Buffy looked at Spike, (who had bogarted the cool black kimono with gold dragons and was wearing it with an eye towards displaying as much bare chest as possible) and Spike looked at her. She laid a hand on her stomach. "I think we have a handle on any rising demons that may come our way. Toodles."

They uprooted Yiskok, tentpole and all, and loaded him onto the last of the wagons. Somehow I think that it was going to be a good while before the guards dared to untie him. The whole circus lurched into motion in a barrage of shouts and whip-cracks. Spike whispered low-voiced instructions to four of the minions, who ghosted off to escort the departing caravan out of town.

"Well, that's that," Anya said. She put the finishing touches on my bandages and stroked the hair off my forehead. Then she lunged at me and hugged me so hard that my ribs creaked.

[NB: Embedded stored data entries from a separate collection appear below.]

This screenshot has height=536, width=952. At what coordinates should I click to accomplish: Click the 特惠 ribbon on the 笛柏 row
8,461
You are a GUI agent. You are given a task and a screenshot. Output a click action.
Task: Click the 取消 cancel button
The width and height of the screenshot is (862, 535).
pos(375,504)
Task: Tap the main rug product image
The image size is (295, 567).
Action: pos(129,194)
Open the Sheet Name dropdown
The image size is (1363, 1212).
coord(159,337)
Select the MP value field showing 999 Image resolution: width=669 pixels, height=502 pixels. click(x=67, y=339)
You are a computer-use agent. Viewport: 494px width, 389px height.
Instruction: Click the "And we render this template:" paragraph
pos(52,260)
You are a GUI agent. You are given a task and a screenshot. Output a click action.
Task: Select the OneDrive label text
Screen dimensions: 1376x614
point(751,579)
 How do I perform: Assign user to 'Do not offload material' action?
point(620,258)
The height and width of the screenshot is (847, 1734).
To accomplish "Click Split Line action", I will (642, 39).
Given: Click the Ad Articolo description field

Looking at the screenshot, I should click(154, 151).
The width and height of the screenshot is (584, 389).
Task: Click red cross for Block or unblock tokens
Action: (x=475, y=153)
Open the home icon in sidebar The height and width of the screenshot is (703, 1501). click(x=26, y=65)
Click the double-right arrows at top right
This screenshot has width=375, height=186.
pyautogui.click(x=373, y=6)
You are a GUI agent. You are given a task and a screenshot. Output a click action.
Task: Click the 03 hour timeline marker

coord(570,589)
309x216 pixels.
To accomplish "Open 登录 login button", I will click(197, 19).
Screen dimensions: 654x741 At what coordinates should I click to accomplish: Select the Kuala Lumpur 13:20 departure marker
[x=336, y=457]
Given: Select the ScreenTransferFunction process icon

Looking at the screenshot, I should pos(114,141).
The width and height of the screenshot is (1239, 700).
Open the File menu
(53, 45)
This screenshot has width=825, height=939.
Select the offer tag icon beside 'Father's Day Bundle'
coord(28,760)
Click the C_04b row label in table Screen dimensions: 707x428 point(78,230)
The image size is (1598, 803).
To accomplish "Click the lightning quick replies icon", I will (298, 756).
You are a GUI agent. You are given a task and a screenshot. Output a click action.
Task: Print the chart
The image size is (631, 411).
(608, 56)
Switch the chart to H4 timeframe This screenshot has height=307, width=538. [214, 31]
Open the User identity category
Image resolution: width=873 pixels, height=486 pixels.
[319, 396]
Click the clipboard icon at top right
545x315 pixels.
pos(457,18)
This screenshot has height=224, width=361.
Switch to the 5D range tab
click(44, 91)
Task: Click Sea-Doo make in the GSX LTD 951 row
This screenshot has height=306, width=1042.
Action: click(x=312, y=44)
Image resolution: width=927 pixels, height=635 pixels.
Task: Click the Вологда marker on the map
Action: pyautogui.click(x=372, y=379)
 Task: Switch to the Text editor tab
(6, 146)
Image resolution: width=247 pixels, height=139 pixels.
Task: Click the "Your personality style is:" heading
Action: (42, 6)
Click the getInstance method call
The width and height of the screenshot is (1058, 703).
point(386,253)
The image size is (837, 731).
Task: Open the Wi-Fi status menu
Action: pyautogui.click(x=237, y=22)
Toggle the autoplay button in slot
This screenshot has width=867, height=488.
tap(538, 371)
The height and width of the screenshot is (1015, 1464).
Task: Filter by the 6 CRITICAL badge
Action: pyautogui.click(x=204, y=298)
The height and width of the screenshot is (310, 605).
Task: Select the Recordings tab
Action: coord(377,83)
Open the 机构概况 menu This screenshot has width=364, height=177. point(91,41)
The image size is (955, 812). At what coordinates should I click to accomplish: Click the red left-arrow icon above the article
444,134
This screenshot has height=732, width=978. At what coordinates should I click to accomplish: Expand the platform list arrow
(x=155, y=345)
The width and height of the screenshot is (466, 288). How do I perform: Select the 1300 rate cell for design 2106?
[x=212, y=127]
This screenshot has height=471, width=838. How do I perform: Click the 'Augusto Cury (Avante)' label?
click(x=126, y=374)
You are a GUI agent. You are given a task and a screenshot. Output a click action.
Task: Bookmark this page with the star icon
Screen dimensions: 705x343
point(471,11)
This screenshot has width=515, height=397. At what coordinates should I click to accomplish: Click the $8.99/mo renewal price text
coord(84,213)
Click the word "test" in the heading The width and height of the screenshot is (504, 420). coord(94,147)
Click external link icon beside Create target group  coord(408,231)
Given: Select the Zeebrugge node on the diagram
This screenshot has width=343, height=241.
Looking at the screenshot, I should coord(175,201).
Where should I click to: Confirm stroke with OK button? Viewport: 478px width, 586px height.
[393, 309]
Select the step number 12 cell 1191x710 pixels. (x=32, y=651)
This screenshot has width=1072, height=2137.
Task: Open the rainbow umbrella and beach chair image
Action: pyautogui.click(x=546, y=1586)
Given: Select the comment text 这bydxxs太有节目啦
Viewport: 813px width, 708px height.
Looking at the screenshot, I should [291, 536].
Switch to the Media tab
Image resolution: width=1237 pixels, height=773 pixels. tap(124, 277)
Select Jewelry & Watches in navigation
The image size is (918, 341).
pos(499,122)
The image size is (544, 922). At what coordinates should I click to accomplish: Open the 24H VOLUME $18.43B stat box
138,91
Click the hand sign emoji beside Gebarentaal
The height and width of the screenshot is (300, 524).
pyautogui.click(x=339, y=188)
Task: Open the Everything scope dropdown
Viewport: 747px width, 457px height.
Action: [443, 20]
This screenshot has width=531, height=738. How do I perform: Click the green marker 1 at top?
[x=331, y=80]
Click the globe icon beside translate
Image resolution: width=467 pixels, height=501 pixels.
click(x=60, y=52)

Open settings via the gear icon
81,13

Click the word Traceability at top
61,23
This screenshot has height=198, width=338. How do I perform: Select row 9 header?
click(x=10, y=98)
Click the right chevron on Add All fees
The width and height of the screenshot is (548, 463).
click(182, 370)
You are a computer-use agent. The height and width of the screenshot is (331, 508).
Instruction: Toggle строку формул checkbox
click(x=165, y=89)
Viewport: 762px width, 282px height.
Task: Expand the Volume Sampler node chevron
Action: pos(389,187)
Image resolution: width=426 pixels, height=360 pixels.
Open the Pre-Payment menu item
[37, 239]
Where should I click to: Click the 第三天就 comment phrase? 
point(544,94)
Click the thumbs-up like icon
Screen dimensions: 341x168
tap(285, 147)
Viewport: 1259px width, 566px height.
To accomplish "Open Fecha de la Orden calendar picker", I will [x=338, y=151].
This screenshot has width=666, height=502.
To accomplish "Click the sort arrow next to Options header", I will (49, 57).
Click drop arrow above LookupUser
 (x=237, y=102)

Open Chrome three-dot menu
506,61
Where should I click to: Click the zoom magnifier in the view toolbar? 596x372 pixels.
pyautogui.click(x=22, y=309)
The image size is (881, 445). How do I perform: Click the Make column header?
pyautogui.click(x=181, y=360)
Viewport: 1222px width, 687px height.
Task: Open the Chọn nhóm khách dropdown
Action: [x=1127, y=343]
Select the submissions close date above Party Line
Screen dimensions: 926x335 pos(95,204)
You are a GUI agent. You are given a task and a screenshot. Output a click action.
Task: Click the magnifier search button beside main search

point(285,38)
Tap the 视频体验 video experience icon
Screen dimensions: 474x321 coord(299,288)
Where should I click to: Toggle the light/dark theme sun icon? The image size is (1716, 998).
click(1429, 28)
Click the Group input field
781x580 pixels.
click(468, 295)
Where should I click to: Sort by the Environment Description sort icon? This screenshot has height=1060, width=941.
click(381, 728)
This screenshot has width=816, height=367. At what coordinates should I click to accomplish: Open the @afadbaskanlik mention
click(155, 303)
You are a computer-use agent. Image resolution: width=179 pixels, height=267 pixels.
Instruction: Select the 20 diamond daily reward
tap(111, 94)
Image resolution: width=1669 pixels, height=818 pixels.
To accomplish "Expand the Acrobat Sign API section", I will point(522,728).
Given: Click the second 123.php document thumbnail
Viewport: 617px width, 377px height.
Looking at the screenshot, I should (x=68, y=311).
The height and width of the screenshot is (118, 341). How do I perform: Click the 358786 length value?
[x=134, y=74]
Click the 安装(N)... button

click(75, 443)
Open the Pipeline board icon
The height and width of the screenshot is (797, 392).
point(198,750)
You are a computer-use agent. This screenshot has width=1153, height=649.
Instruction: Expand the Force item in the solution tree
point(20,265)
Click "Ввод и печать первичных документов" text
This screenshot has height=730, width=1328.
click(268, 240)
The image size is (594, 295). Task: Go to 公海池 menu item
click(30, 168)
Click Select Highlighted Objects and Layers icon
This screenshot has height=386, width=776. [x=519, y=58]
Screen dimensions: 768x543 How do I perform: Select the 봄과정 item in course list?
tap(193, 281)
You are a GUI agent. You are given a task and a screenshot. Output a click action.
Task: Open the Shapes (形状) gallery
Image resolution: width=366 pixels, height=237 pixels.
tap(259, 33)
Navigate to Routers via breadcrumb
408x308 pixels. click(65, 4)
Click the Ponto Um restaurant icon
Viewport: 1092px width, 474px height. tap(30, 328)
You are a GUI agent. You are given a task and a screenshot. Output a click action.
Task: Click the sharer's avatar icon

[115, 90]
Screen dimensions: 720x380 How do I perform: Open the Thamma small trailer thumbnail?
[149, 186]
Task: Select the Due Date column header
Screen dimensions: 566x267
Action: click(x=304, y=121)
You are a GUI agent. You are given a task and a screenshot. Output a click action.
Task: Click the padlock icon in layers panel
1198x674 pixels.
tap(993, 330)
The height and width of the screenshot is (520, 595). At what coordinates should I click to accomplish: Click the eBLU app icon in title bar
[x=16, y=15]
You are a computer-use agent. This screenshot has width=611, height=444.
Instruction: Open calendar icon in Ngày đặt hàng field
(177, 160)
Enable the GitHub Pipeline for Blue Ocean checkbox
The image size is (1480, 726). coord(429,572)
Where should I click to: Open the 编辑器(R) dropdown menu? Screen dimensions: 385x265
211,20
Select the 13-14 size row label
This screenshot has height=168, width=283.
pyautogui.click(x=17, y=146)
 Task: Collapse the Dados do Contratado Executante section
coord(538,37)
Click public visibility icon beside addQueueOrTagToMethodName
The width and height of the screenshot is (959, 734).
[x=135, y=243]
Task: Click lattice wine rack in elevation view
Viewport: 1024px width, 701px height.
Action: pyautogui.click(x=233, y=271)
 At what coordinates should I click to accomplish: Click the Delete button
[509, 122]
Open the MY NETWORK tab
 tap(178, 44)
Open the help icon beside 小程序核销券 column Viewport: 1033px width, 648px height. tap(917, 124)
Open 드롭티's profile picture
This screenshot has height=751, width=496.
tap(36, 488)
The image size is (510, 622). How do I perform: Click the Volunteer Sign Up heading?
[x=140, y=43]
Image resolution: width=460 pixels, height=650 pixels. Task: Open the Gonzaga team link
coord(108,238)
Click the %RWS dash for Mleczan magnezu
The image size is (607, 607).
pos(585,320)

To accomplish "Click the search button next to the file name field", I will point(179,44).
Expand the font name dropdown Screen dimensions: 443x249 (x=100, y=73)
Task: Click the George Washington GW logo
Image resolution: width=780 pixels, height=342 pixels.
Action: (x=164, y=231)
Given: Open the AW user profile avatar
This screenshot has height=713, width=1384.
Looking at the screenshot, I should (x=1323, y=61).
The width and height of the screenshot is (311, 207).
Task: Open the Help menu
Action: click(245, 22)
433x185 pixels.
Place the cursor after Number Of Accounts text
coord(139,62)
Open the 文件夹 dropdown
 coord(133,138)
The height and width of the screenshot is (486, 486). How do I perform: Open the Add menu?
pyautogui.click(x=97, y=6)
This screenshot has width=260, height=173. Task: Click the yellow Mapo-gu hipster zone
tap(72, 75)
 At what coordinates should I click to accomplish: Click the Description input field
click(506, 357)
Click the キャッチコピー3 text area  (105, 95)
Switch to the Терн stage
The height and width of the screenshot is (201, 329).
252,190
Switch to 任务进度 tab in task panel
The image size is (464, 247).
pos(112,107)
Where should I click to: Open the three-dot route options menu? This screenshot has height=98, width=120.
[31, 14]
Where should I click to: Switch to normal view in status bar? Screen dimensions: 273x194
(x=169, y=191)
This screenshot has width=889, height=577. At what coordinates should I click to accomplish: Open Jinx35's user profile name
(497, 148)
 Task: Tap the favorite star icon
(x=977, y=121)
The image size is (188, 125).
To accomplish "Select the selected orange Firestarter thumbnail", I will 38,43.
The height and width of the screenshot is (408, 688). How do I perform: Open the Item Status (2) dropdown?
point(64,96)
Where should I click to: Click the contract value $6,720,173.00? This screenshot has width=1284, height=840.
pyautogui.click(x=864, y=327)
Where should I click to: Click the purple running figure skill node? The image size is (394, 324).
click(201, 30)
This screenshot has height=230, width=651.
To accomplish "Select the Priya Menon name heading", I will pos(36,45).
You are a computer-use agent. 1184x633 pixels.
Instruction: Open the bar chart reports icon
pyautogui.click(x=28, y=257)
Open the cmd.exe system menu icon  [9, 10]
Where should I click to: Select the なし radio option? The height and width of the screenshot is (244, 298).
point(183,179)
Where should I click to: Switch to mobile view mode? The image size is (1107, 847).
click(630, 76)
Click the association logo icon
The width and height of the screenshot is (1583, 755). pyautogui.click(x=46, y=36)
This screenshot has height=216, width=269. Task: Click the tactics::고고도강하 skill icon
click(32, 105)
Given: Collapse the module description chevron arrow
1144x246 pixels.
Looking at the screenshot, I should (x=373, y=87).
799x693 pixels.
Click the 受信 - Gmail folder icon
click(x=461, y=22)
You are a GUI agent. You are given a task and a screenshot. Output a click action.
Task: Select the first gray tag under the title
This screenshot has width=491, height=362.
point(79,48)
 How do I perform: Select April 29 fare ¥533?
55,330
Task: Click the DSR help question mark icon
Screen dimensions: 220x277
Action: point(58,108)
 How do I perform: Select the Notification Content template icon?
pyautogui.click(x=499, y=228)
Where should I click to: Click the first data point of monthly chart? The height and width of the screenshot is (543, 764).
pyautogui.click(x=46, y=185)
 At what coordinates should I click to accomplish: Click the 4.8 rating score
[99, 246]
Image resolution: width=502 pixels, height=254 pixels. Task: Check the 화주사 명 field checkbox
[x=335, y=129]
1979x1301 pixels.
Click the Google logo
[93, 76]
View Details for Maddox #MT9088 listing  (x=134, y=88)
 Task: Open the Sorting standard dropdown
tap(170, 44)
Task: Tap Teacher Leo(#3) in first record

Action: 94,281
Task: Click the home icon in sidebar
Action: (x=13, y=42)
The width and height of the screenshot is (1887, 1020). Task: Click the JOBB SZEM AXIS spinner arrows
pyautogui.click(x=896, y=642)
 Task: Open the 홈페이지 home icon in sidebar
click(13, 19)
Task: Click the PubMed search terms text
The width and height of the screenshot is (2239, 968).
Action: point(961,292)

"Whoa--no, it's OK, don't stop. Honey, it's fine. I'm fine." I wrapped my arms around her. "What's the matter?"

"You stupid, stupid man," she gulped into my chest. "You're so breakable!"

"No breakage. Honest. The contents just settled a little in shipping." I lay back against the pillows and pulled her with me, stroking her hair, twining my fingers in the little waves at the base of her neck. "You're sure Molly's OK?"

"Hm? Oh, she's fine. I told you Sandra's looking after her." She lay quiet against me. "Xander... do you want to go back to...well, to this? Because I don't want you to hate your life. I've hated my life, and it was very unpleasant. Of course it was very unpleasant, what with the endemic childhood diseases and the rampant infidelity and the goats sleeping in the kitchen, but if you really need--" she swept an arm at the departing demons.

"No, no--I don't. Really." I glanced over at Buffy, who was cooing over her new sword while Spike gazed down at her adoringly. Some people were born heroes, some people achieved heroism, and some had heroism thrust upon them--and none of those people could change a diaper worth a damn. Hah. They had no idea what they were in for. "I just need to know I'm doing the right thing." I captured her chin in my hand. "And if it involves you? I'm pretty darn sure it's the right thing."

Smiling, she nuzzled against my neck. Mmm, Anya nuzzles. "That's why I married you. You're a very intelligent man."

"I'm smart enough to know when my ass needs saving."

"It's a very nice ass, and I'm fond of it." She patted the object of her affection and put an arm around my waist. "Come on, if you can walk now I'll help you to the car. Oh, and honey...?" Anya paused, looked me up and down, and her tongue flicked over her lips for just a second. She put a hand on my chest, and her palm was oh, so blissfully warm. "Forget finding your clothes. Just keep the kilt on."